Action item: Working from the records below, repeat exactly the lines starting at the line that contains "749x431 pixels." and ending at the line that contains "Viewport: 1122px width, 709px height.", inclusive.

:: Material shown ::

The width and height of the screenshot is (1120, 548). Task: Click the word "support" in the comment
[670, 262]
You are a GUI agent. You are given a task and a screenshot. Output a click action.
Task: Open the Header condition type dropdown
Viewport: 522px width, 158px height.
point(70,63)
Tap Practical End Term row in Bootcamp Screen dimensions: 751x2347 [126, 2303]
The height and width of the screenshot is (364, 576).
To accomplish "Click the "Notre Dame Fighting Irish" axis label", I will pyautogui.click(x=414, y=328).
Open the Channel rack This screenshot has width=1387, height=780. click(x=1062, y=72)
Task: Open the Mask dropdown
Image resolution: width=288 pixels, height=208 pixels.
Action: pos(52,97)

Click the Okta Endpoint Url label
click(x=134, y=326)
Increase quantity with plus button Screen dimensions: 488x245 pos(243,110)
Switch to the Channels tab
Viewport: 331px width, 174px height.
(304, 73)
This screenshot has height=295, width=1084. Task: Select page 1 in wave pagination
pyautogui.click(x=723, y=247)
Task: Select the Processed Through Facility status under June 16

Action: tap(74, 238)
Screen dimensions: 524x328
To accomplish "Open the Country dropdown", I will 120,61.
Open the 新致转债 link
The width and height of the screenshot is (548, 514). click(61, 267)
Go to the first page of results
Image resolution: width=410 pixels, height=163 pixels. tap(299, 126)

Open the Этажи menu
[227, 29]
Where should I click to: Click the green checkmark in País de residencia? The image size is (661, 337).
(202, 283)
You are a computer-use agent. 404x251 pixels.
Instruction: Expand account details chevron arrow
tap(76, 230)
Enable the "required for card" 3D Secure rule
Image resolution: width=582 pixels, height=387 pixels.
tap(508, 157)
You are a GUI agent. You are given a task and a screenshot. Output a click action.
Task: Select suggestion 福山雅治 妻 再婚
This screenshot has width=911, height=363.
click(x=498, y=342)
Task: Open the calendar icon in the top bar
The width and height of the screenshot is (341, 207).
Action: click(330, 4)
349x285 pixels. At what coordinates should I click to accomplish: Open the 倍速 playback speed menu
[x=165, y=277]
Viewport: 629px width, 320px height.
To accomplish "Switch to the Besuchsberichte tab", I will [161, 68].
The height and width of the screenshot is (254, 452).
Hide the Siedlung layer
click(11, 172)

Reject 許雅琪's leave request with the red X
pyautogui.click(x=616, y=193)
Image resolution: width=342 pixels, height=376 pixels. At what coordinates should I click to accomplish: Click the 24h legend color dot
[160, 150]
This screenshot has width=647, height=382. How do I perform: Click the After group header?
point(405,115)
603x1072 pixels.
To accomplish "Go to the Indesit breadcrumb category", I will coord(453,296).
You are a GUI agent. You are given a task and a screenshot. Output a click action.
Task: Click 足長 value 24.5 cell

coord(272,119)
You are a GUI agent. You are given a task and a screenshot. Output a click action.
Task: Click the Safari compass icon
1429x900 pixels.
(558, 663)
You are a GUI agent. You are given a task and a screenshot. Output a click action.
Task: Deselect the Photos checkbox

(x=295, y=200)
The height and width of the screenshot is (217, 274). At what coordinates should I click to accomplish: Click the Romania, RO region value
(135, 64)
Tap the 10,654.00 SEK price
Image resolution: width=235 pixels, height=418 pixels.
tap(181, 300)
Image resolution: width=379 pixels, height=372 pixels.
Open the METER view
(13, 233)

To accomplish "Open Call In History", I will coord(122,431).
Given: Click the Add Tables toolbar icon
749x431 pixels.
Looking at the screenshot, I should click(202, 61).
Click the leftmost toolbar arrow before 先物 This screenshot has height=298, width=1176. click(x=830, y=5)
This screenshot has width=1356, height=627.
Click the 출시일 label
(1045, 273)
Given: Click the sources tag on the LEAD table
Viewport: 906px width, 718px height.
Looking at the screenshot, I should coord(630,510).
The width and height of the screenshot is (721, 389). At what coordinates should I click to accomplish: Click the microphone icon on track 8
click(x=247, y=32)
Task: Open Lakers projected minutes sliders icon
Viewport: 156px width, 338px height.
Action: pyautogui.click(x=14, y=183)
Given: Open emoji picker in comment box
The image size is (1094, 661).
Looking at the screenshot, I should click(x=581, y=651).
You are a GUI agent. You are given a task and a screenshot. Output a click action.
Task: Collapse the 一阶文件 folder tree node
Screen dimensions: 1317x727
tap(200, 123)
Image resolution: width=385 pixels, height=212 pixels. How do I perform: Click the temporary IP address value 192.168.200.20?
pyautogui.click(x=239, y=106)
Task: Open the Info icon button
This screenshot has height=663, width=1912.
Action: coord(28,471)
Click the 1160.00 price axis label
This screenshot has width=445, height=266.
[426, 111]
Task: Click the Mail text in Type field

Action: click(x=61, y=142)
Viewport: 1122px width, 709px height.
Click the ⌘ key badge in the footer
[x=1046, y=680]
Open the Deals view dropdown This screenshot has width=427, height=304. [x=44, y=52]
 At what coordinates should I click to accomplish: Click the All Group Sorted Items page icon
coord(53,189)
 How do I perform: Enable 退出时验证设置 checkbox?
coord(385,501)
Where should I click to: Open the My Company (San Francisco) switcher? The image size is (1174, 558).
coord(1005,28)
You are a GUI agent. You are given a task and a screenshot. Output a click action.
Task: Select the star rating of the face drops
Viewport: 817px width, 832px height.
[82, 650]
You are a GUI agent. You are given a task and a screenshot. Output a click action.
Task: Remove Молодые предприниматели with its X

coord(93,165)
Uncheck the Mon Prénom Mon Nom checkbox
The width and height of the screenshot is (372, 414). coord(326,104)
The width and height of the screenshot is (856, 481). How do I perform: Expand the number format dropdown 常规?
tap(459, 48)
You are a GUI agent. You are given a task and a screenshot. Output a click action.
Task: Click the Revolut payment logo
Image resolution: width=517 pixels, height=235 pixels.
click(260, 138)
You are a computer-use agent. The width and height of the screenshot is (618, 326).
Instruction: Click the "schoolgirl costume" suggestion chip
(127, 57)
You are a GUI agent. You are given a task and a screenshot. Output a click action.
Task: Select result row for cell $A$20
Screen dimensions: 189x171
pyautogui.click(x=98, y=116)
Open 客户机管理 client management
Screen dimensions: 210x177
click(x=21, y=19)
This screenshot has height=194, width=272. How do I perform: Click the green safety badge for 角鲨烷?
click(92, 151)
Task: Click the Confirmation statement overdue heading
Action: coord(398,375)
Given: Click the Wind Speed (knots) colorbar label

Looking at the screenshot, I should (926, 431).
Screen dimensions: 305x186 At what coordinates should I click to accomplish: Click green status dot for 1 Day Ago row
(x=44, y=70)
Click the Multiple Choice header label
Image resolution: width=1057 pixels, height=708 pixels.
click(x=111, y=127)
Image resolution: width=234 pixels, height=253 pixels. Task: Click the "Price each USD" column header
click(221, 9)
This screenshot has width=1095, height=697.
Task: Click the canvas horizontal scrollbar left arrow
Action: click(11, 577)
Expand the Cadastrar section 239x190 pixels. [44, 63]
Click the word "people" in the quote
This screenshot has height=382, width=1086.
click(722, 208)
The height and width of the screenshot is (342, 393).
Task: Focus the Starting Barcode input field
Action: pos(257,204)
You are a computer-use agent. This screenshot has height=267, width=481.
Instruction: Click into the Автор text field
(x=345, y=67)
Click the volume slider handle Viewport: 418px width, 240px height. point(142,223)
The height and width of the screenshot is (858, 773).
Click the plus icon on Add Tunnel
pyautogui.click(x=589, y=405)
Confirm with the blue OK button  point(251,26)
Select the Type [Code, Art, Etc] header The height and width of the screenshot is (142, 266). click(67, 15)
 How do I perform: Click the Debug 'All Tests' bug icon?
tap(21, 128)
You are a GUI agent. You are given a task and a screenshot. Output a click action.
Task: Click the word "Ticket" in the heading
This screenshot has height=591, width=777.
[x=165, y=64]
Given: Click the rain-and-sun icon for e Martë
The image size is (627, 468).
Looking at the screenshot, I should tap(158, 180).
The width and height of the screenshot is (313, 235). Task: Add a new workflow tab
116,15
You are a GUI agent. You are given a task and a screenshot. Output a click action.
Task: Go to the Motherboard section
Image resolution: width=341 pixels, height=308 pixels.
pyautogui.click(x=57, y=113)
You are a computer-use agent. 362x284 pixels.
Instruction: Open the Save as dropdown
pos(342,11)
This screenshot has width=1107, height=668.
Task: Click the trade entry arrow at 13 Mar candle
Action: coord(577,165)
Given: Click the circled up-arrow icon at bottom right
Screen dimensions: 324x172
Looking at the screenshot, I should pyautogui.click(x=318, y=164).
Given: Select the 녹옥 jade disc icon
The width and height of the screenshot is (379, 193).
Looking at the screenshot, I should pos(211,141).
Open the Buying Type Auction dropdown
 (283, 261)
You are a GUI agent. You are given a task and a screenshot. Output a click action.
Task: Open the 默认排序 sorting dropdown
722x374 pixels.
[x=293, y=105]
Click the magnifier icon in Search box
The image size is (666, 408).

:::

Reply:
749x431 pixels.
Looking at the screenshot, I should click(202, 61).
Click the leftmost toolbar arrow before 先物 This screenshot has height=298, width=1176. click(x=830, y=5)
This screenshot has width=1356, height=627.
Click the 출시일 label
(1045, 273)
Given: Click the sources tag on the LEAD table
Viewport: 906px width, 718px height.
Looking at the screenshot, I should coord(630,510).
The width and height of the screenshot is (721, 389). At what coordinates should I click to accomplish: Click the microphone icon on track 8
click(x=247, y=32)
Task: Open Lakers projected minutes sliders icon
Viewport: 156px width, 338px height.
Action: pyautogui.click(x=14, y=183)
Given: Open emoji picker in comment box
The image size is (1094, 661).
Looking at the screenshot, I should click(x=581, y=651).
You are a GUI agent. You are given a task and a screenshot. Output a click action.
Task: Collapse the 一阶文件 folder tree node
Screen dimensions: 1317x727
tap(200, 123)
Image resolution: width=385 pixels, height=212 pixels. How do I perform: Click the temporary IP address value 192.168.200.20?
pyautogui.click(x=239, y=106)
Task: Open the Info icon button
This screenshot has height=663, width=1912.
Action: coord(28,471)
Click the 1160.00 price axis label
This screenshot has width=445, height=266.
[426, 111]
Task: Click the Mail text in Type field

Action: click(x=61, y=142)
Viewport: 1122px width, 709px height.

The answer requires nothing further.